(Stored items)
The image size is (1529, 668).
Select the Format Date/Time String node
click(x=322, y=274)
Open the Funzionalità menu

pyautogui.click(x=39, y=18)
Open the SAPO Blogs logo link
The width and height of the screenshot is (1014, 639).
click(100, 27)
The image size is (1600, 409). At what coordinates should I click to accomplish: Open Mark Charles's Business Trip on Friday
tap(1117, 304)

---

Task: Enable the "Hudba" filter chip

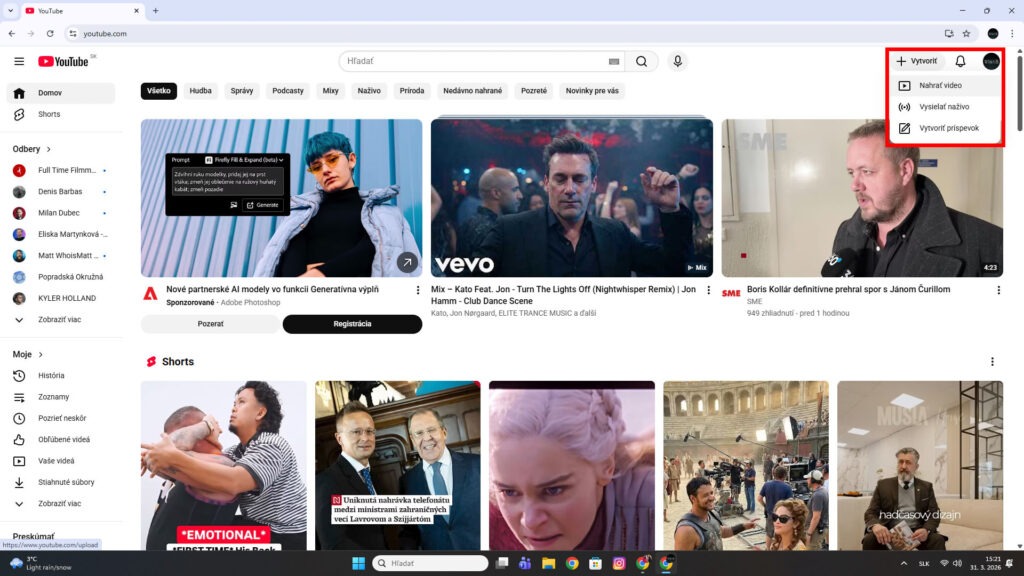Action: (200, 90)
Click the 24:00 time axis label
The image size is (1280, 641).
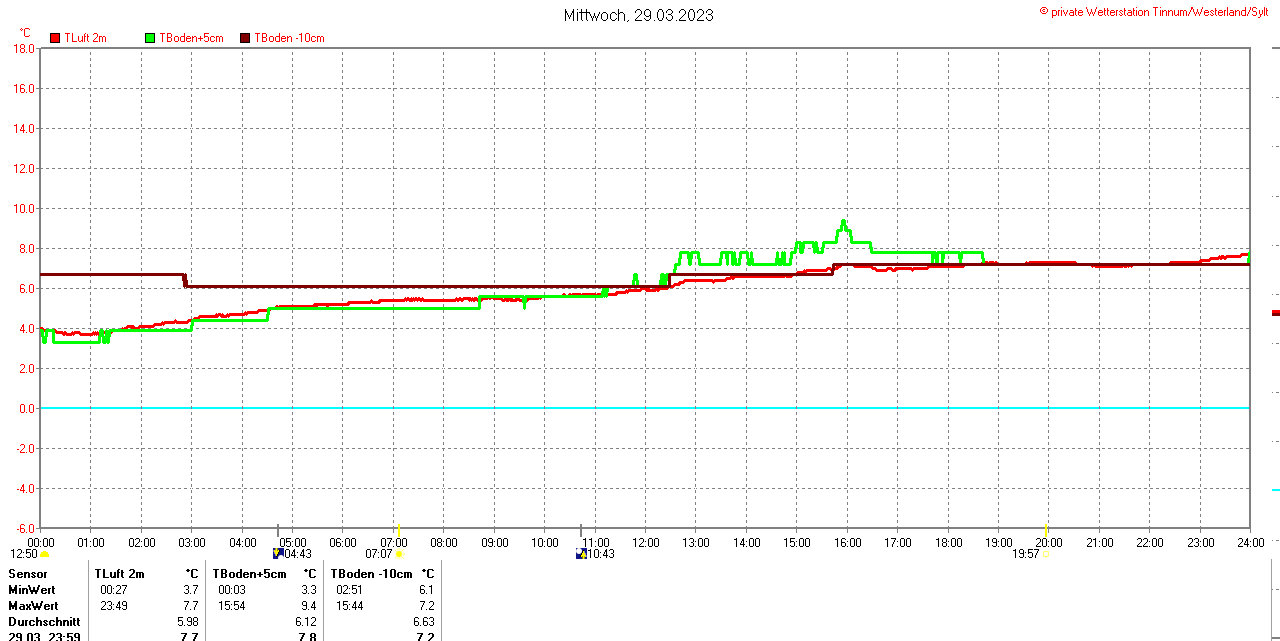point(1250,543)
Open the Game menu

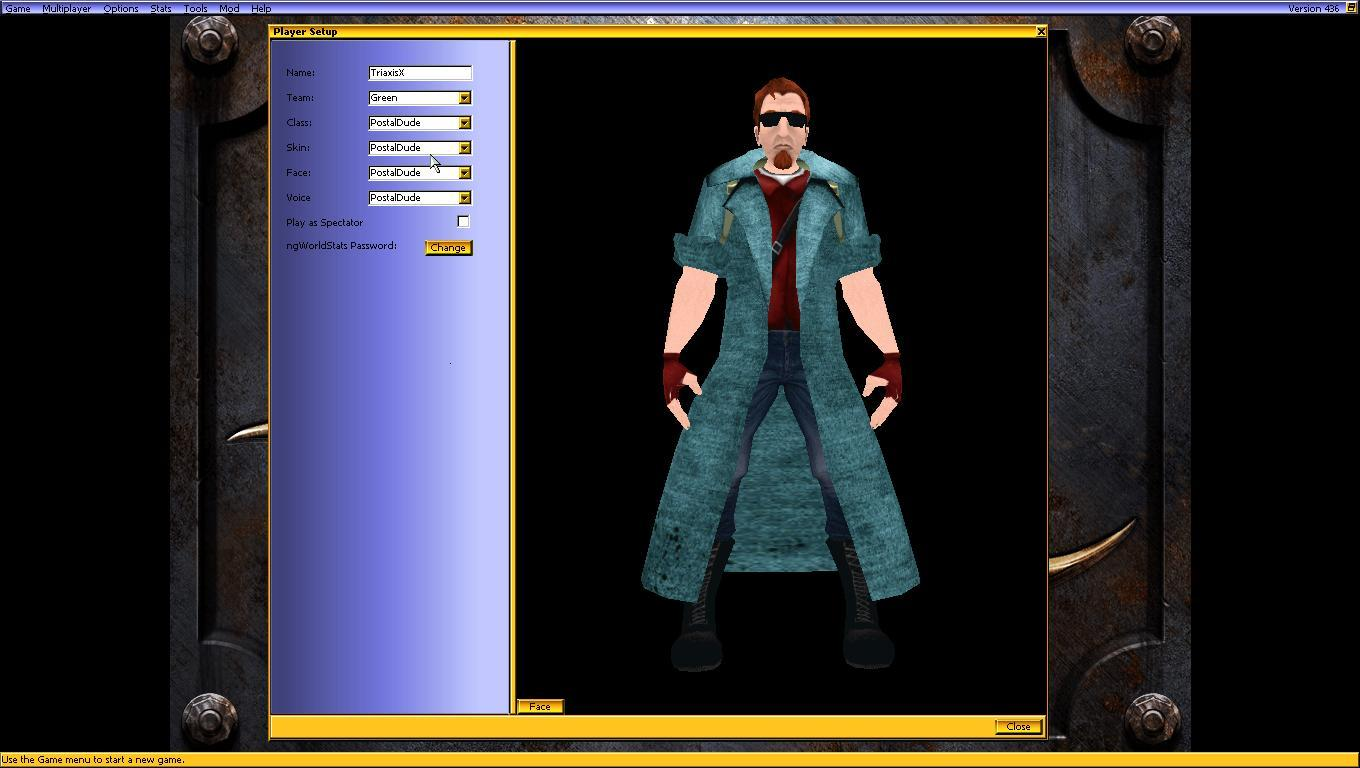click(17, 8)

...

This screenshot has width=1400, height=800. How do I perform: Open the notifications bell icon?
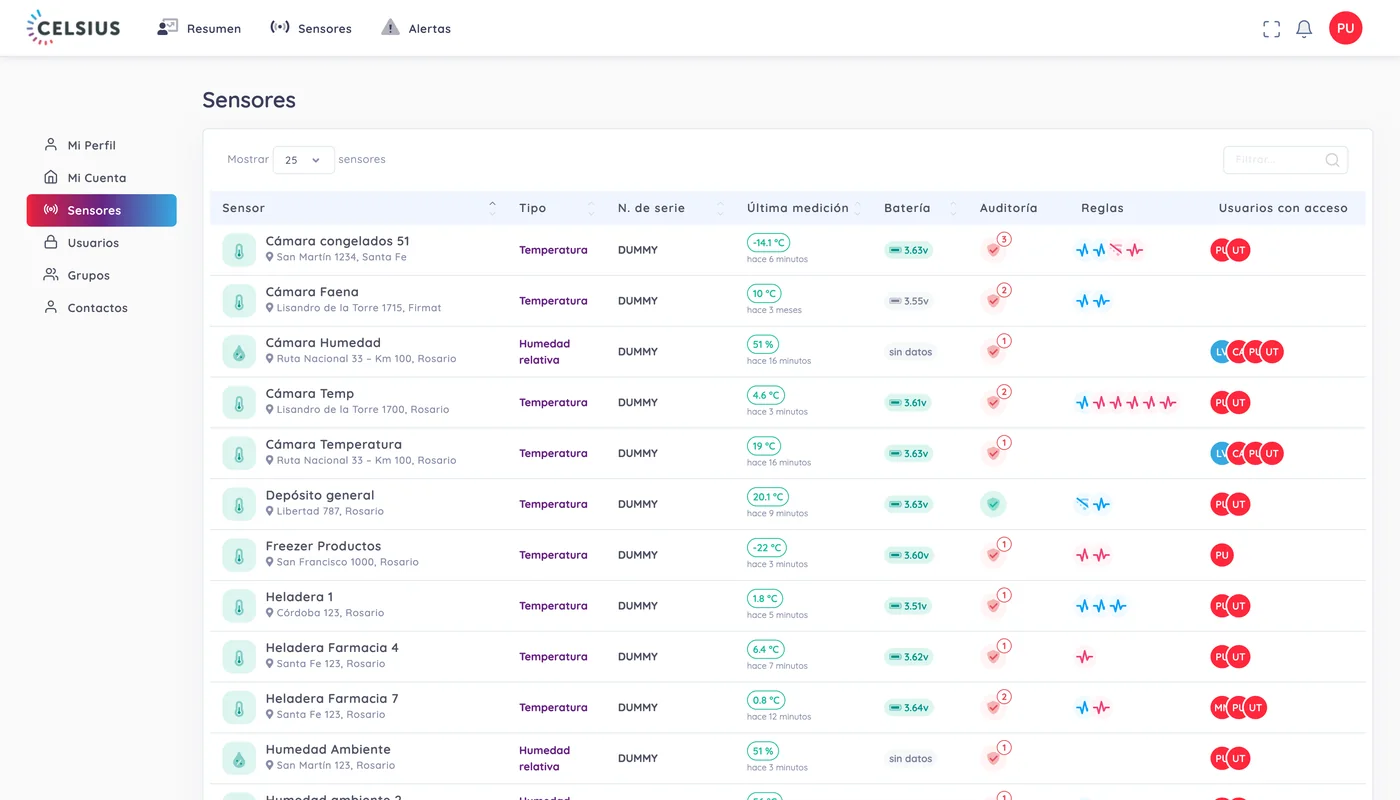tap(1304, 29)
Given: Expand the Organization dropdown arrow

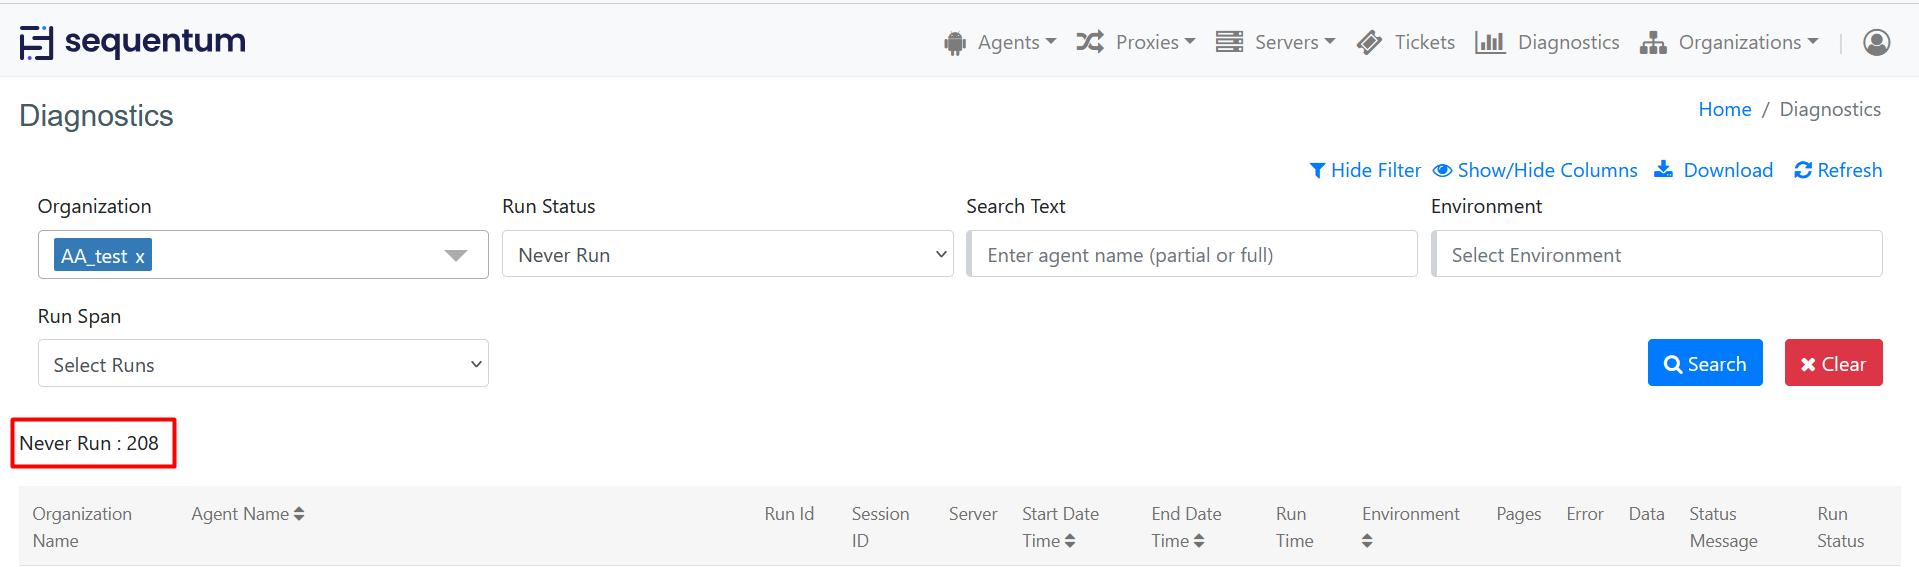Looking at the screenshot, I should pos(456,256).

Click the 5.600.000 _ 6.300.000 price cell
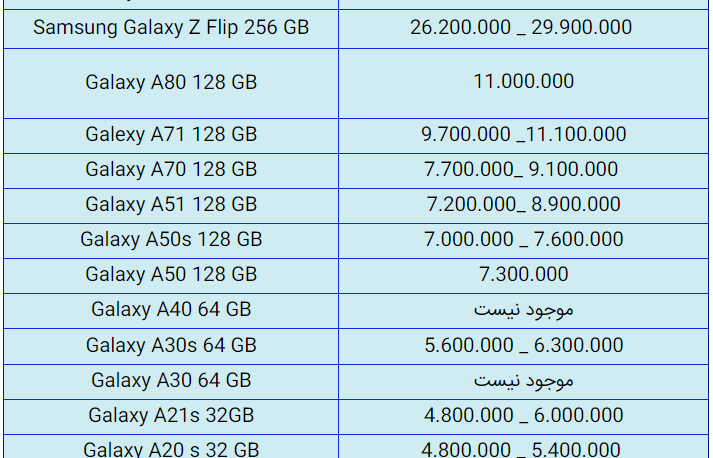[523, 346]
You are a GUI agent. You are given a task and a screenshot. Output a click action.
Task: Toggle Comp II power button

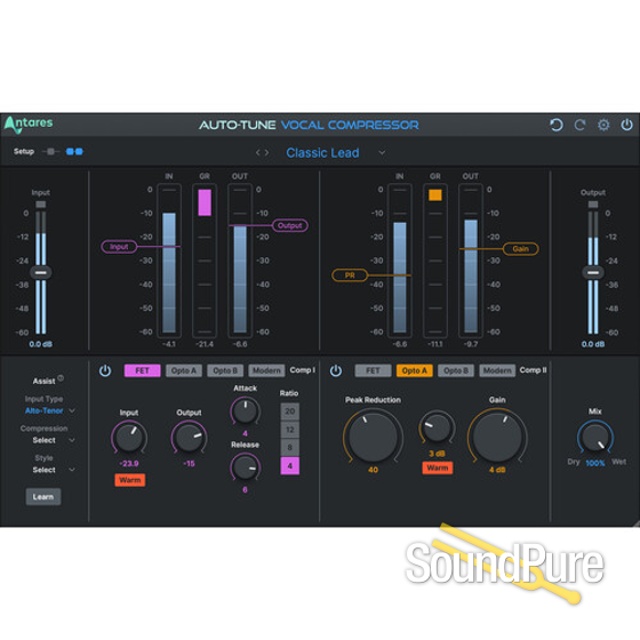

● **What to do**
Copy out, exactly and alone, the lines of the entries above between the ones holding "You are a GUI" and "Task: Toggle Comp II power button", inclusive.

● **Final answer**
You are a GUI agent. You are given a task and a screenshot. Output a click action.
Task: Toggle Comp II power button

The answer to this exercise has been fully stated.